Don't get me wrong, I support everyone we've sent to Iraq. I want every single one of them to come home, safe and sound. I support their families, especially those who have lost or will lose a loved one. But, this is not Vietnam, and this current lot of soldiers isn't likely to return home to people spitting on them or threatening to harm them on our streets too.

Yes, there's danger in Iraq and people are being killed, on both sides. War is like that. People die. If we don't want any more of that, then we must find ways around it. But... don't for a minute try to say that a few hundred deaths in a year equals a hundred in a day.

We're not going in and bombing the shit out of acres of people like we did in Vietnam, Cambodia, etc. We're trying to drop food and supplies for them. We're not wedging ourselves between two obvious factions. We knocked out a man who was committing crimes against humanity and maybe, just maybe, afforded a beaten and fractured population the chance to breathe long enough to figure out what they want. They couldn't dare think about it until now.
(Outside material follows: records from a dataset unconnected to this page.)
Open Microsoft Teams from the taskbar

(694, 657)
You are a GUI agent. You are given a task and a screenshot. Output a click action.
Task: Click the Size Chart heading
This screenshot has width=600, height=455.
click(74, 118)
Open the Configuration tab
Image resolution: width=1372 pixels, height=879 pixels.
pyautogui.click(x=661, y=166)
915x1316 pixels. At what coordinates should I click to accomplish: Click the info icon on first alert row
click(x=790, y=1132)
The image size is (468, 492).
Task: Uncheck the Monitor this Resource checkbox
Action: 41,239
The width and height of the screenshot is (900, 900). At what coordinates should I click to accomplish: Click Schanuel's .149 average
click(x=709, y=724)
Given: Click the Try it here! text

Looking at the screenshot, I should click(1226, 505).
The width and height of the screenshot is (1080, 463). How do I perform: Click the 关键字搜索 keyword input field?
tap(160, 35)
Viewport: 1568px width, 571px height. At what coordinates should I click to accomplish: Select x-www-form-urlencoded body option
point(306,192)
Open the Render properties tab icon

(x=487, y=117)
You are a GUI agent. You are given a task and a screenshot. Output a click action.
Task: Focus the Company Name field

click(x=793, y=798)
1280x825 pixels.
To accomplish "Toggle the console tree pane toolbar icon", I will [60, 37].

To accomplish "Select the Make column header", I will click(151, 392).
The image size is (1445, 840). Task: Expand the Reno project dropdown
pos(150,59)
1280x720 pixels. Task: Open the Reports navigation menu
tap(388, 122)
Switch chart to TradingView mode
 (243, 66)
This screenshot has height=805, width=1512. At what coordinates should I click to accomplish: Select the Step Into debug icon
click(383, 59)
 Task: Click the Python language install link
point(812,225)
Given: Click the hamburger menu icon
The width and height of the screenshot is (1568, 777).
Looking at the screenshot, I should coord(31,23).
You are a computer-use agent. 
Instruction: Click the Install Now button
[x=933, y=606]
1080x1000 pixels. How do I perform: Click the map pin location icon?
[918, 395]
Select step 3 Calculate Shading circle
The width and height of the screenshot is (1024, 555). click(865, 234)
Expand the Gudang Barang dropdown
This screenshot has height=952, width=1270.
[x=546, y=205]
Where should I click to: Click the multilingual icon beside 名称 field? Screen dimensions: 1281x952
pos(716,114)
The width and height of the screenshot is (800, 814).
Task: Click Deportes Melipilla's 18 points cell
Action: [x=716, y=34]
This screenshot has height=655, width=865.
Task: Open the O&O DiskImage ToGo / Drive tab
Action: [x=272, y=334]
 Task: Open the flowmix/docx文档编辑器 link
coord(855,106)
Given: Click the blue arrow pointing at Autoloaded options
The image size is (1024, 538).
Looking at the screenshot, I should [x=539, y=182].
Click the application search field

I don't know if it was really the right thing for us to go into Iraq. I don't know if we ever really had justification. But I have to say this, I'm damned glad we're not killing and being killed in massive numbers as it was with Vietnam. We're still playing at war and I hate it, but at least we seem to be a little smarter about how we're playing it.

That incomplete list on the Vietnam wall in Washington has over 58,000 names on it. In the year and a half of the Iraqi war, the Coalition forces, not just the US alone, have lost about 1000 in Iraq.

Don't fucking tell me you see a resemblance between Iraq and Vietnam. Don't insult those who died there, or those who've spent every day since trying to figure out how to live with what happened there.